Did you know that May is National Asthma and Allergy Awareness Month? One week of this initiative is dedicated to raising awareness about food allergies specifically. That week starts May 14th, 2017.  We here at Asthma and Allergy Physicians of Rhode Island are commemorating Food Allergy Awareness month by increasing awareness, spreading education, and promoting safety for food allergy sufferers.

 

Fast Facts about Food-Related Allergies

According to Food Allergy Research and Education, approximately 15 million Americans have allergies to common foods. This number includes more than 6 million children, and many of these youngsters have multiple sensitivities. Allergies can spring up at any time in adulthood, as well. For example, a gluten allergy like celiac disease can develop at any age.

 

Common Types of Food Allergies
Scientists know that more than 170 foods cause allergic responses. However, the so-called Top Eight are responsible for 90 percent of serious and life-threatening reactions. Familiarize yourself with these common food allergy triggers:

• Eggs
• Fish
• Shellfish
• Milk and dairy products
• Soybeans and soy-based ingredients
• Wheat and gluten
• Tree nuts
• Peanuts

 

How to Spot an Allergic Reaction
One of the best things you can do to commemorate Food Allergy Awareness Month is to educate yourself and your family about the warning signs of an allergic reaction. Teach children what to look for so that they can ask for medical attention. Some reactions begin several minutes after eating, or it could take up to two hours for symptoms to develop. Occasionally, symptoms begin more than six hours later.
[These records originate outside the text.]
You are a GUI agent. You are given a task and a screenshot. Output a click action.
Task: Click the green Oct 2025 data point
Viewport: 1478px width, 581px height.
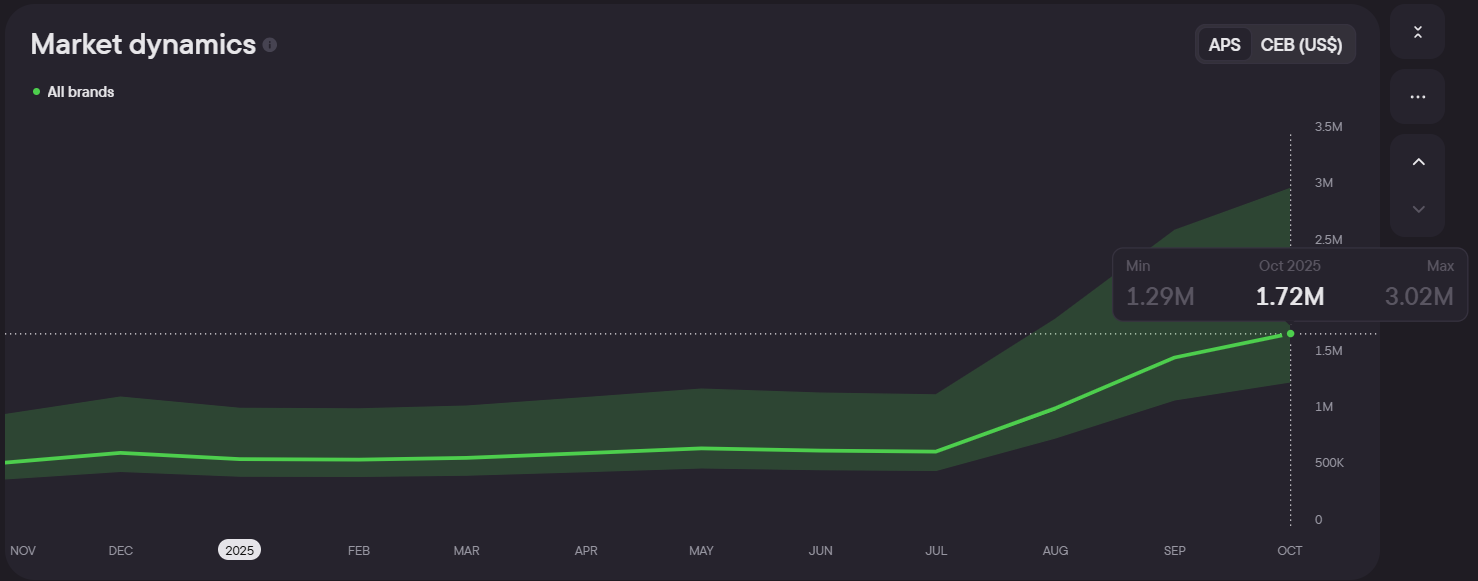tap(1290, 333)
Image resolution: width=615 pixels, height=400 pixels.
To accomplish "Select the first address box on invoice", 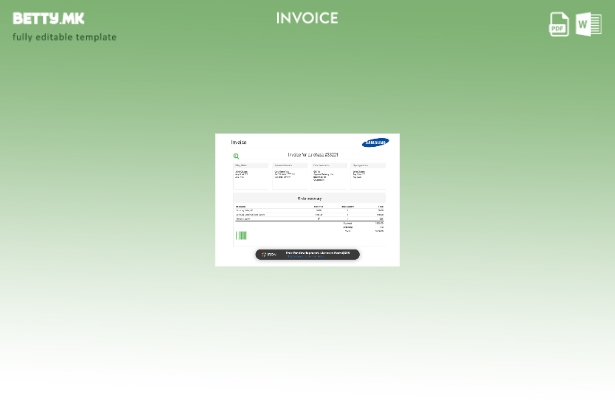I will coord(251,174).
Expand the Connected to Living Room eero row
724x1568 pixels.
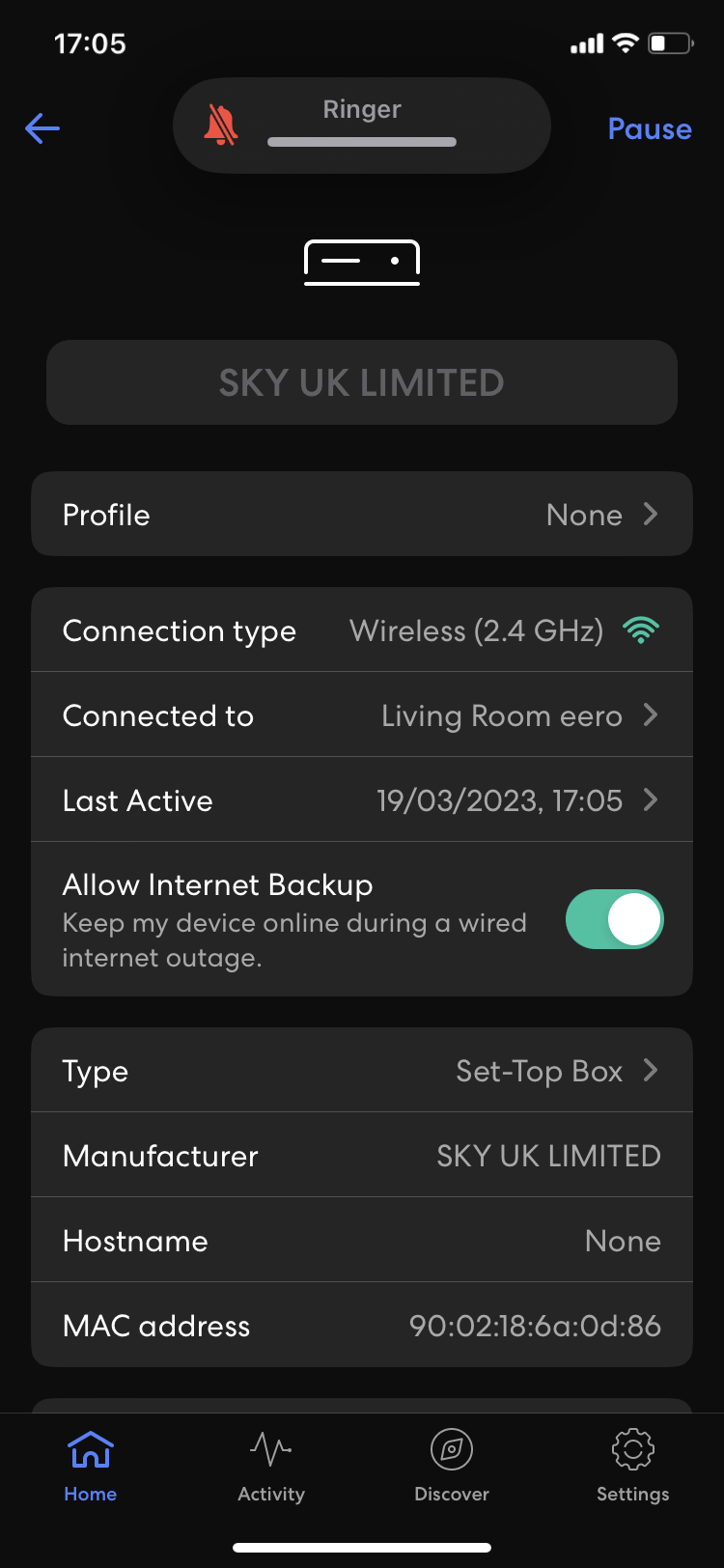tap(651, 715)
For example, signs of a shellfish allergy usually develop within minutes. Symptoms of delayed-onset meat allergies can take as long as four to six hours to manifest. Don’t underestimate the severity of any allergy. With a food intolerance, the effects might be mild, but reactions can be life-threatening. Here are the most common signs of allergic reactions and anaphylaxis:

• Difficulty breathing
• Hives and rashes
• Stomach cramps
• Vomiting
• Swelling
• Dizziness

 

Tips for Living with Food Allergies

If someone in your family has been diagnosed with a food allergy, take advantage of online resources offered by national organizations, bloggers and advocacy groups. Help your loved ones by teaching them to read food labels. Educate your friends and family about allergies and what they can do in case of an emergency. Print food allergy cards that you can give to restaurant staff. Focus on the rich variety of foods that individuals with allergies can eat, not the few things that they can’t have.

 
How to Get Involved

Awareness campaigns help to improve quality of life for millions of people who have allergies. There are many rewarding ways to get involved.
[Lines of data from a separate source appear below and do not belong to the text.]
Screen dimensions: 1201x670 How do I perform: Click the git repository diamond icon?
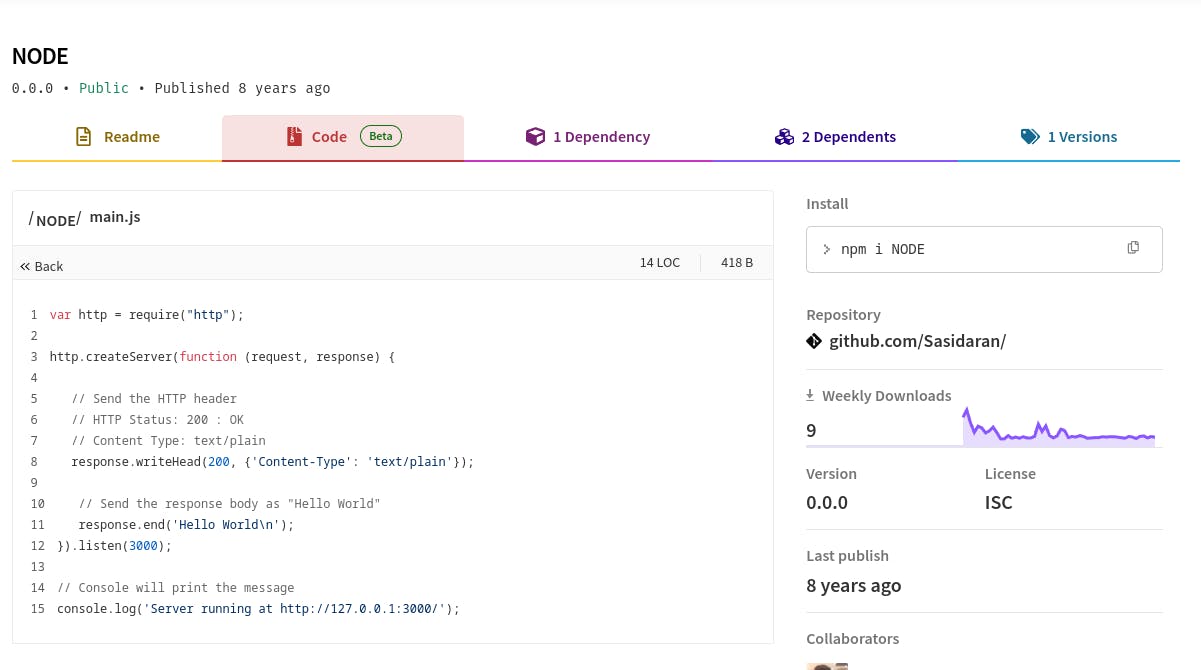coord(814,341)
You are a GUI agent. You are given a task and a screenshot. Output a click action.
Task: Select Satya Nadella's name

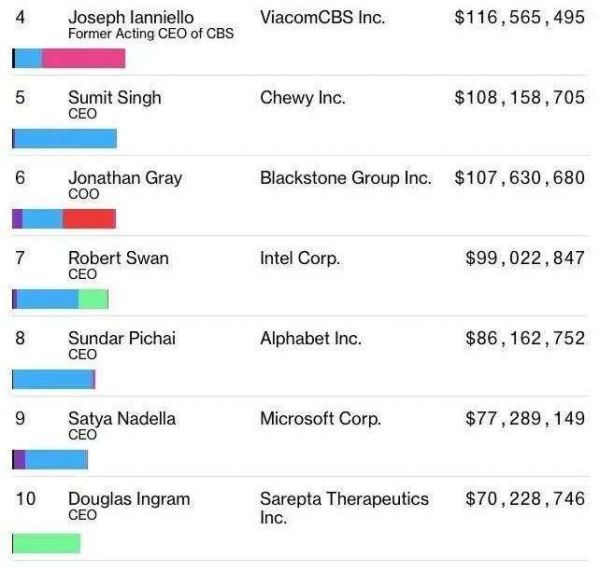tap(121, 418)
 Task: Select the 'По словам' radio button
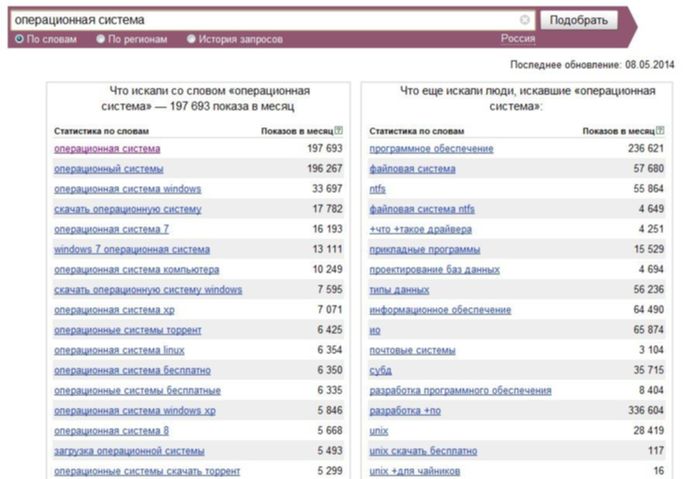[19, 39]
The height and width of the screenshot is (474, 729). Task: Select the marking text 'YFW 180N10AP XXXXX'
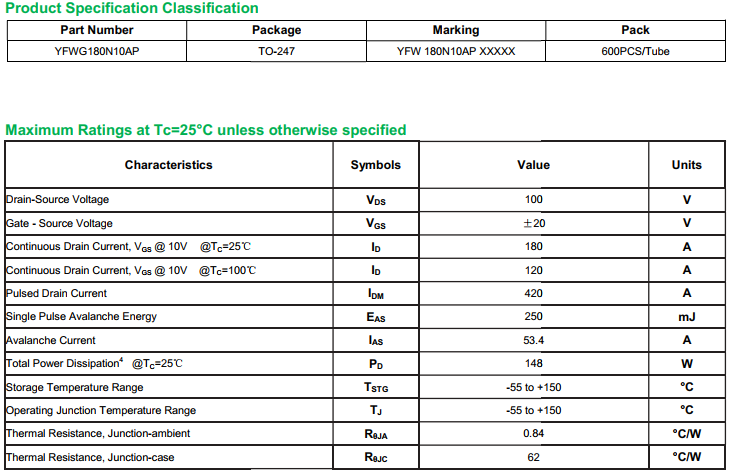(455, 51)
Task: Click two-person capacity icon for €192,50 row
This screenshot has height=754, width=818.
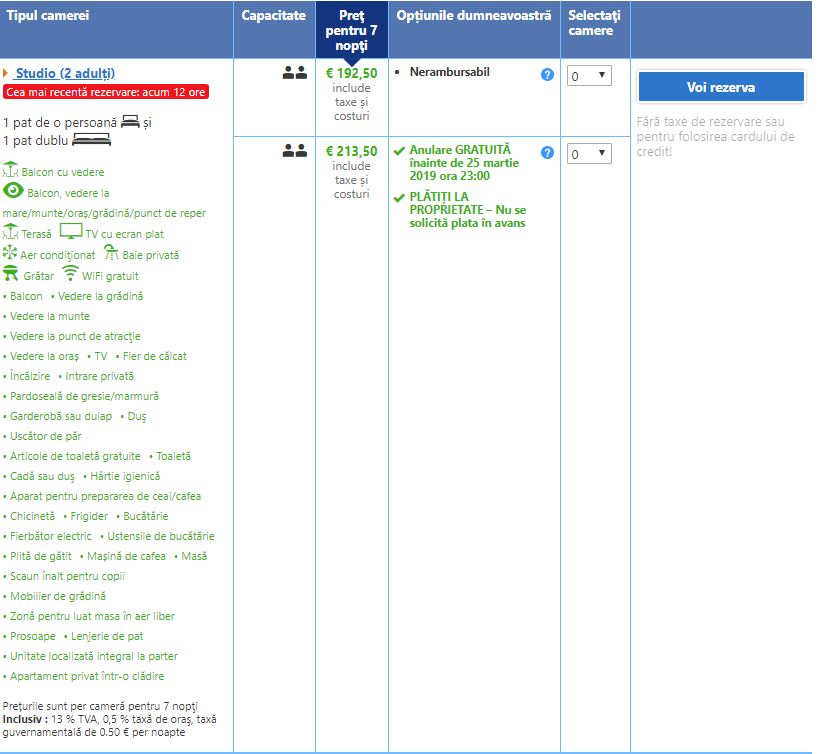Action: [x=294, y=73]
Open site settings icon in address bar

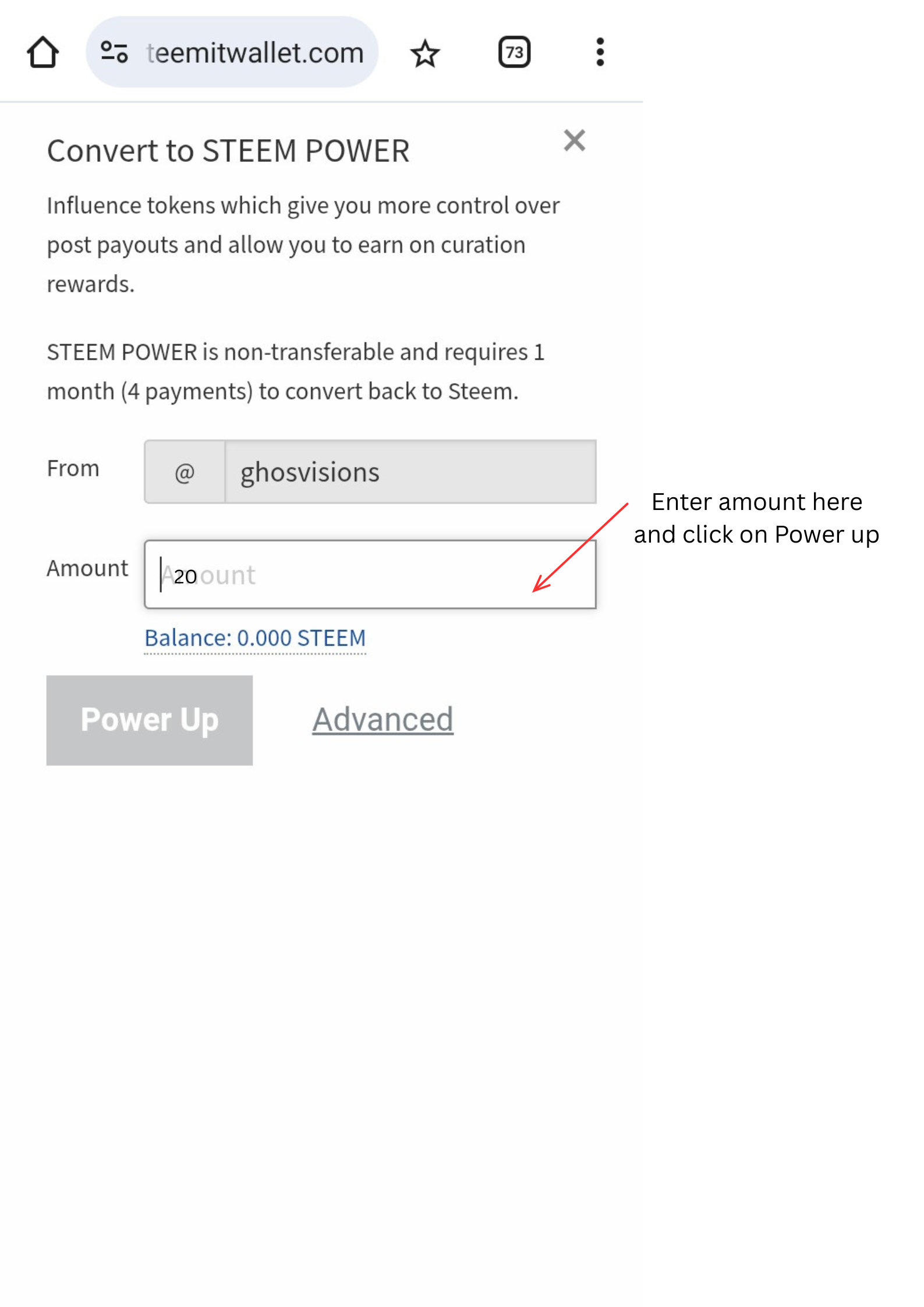pos(114,52)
• Sign up for an allergy-related newsletter. Follow a blog about gluten-free cooking, or join an online community.
• Participate in an allergy awareness event within Rhode Island.
• Support allergy research by donating to the Asthma and Allergy Foundation of America (AAFA).
• On social media sites, you can post your story, share awareness infographics and use food allergy hashtags.
• Volunteer your time to increase allergy awareness in your community.